A key difference in Merleau-Ponty’s philosophy is that where Husserl’s later texts focus on the preconditions of consciousness in a new “transcendental aesthetic,” Merleau-Ponty’s genetic and generative concepts are aimed at rooting the seeming activities of both life and consciousness in a spontaneous history of natural evolution and its transformative self-developments. Merleau-Ponty’s phenomenology extends this study of natural expression beyond the terms of a lifeworld, taking up the question of the origin of sense from nonsense and the temporality of an ontologically radical past, a past that has never been present. Thus Merleau-Ponty’s work goes beyond a genetic and generative geneaology of conscious, meaning-giving acts and seeks out an inverse logic of sense in a radical prehistory, a concept of passivity deeper than the levels of passive synthesis in sensibility and, indeed, more mysterious.10 A further study would be required to adequately trace the relation of these distinctive concepts of passivity in each thinker, but Merleau-Ponty explains his own original development of Husserl’s notions of embodiment, and generative temporality, from his early visit to the Leuven archive before the Second World War, in the pages and footnotes of the Phenomenology of Perception, “The Philosopher and His Shadow,” and in exhaustive detail in his later lecture course Husserl at the Limits of Phenomenology.

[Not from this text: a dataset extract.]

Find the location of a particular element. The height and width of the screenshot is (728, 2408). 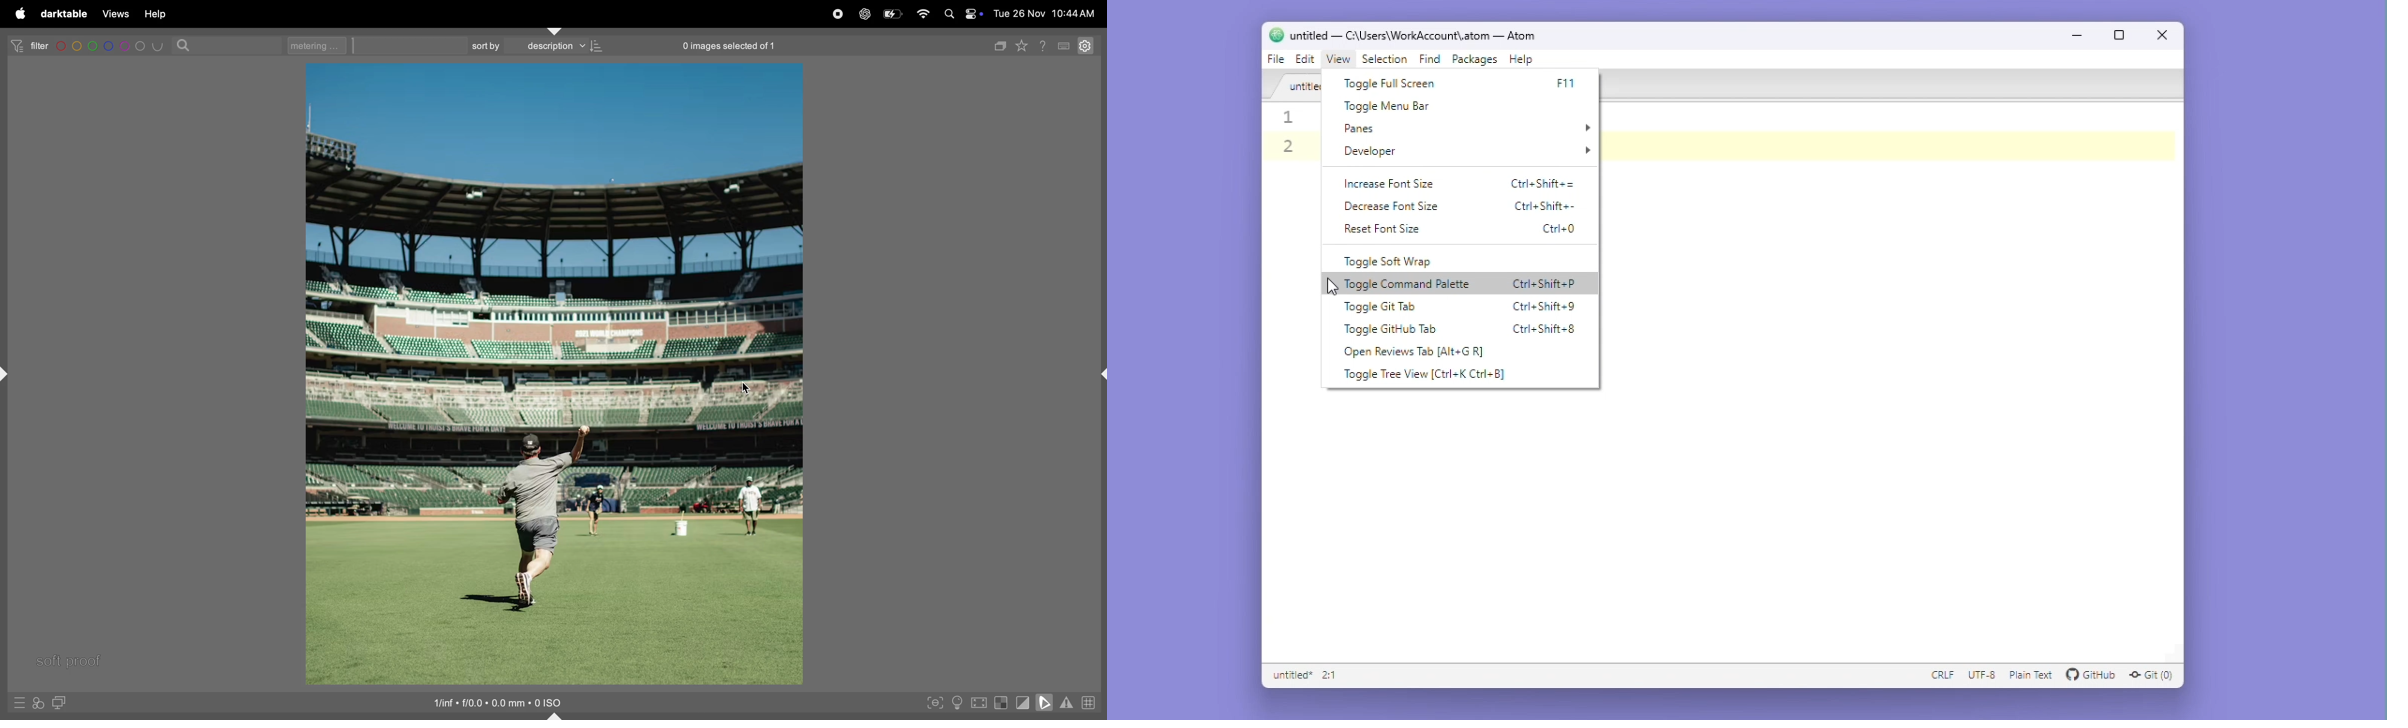

image iso is located at coordinates (496, 702).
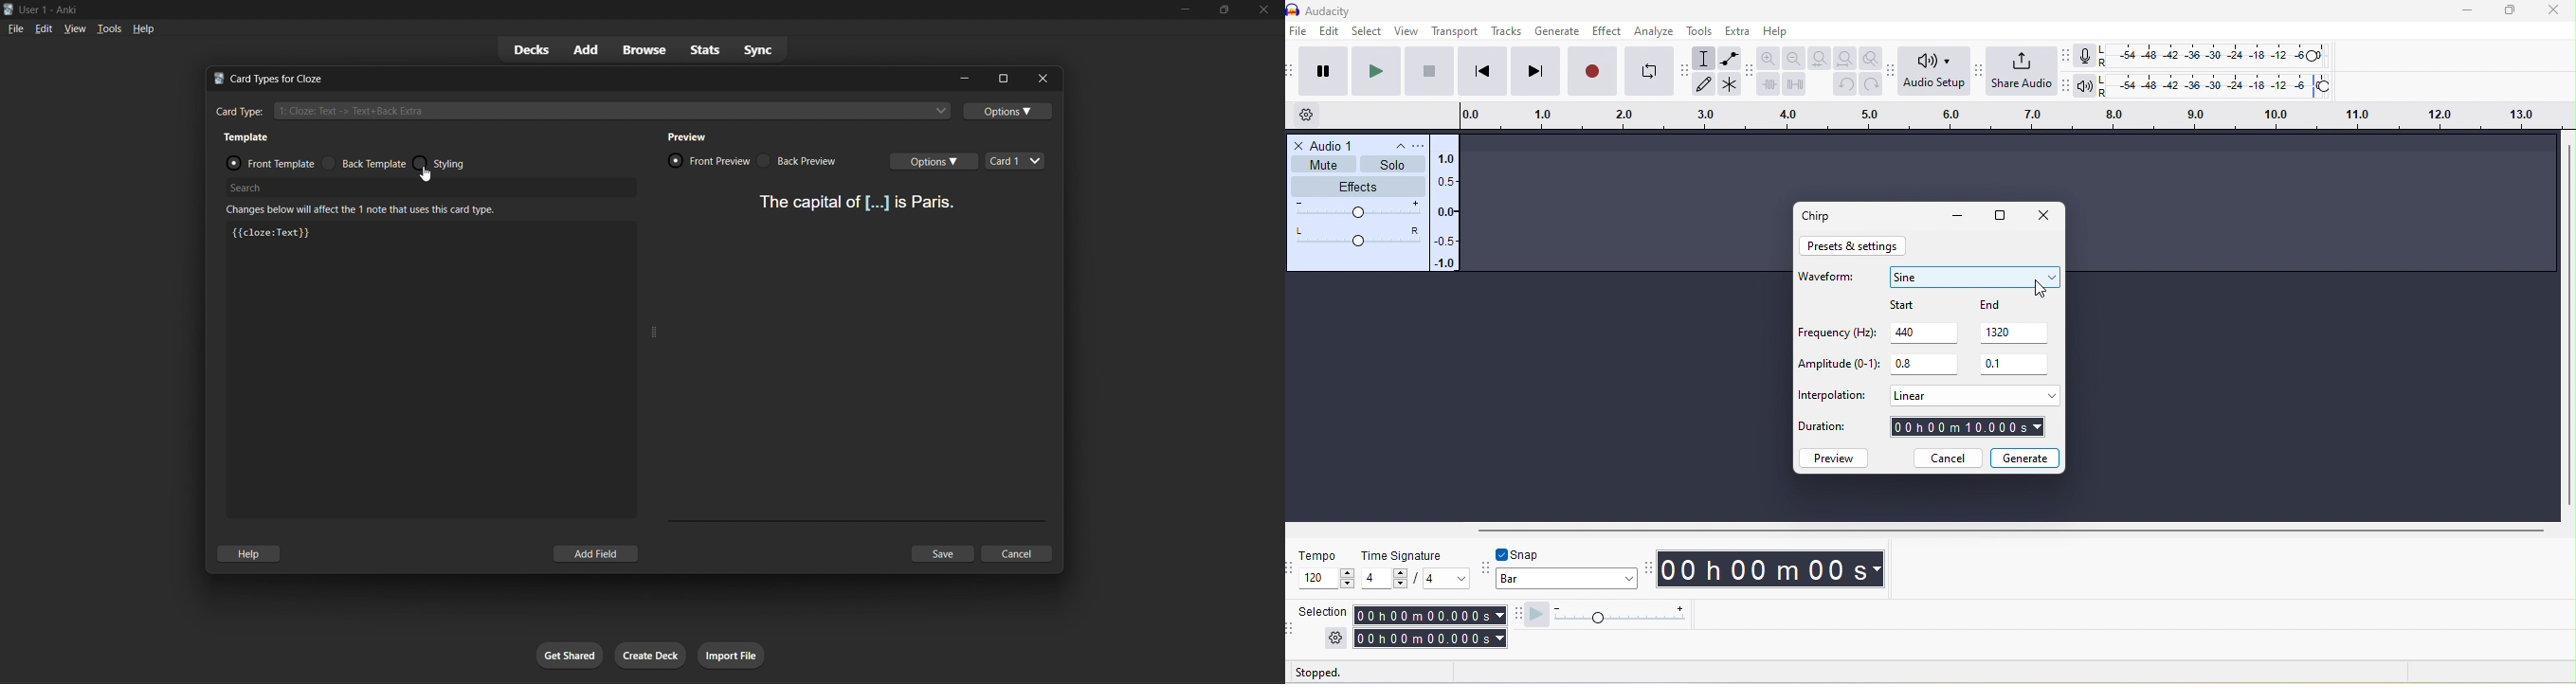 This screenshot has width=2576, height=700. Describe the element at coordinates (704, 51) in the screenshot. I see `stats` at that location.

Though these concepts are not isomorphic in Husserl and Merleau-Ponty, particularly in Merleau-Ponty’s nuanced sense of “generative passivity,” I use the concepts of static, genetic, and generative phenomenology developed by Steinbock (1995) in his pioneering Home and Beyond to serve as three interpretative keys to work out three concepts of passivity in Merleau-Ponty’s thinking.11 The French philosopher does not privilege the position of human consciousness and of constituting activity, and indeed undermines the whole idea of constitution by proposing the concept of institution whereby life continually accumulates sense through a movement between sense and nonsense, a movement that difficultly calls into question our ideas of “past,” “nature,” and “origin.” Merleau-Ponty develops a generative conception of the past as a soil of possibility beyond the terms of conscious acts, and even beyond those of the living body’s activities, and thus inaugurates the radically new philosophy of generative passivity or institution.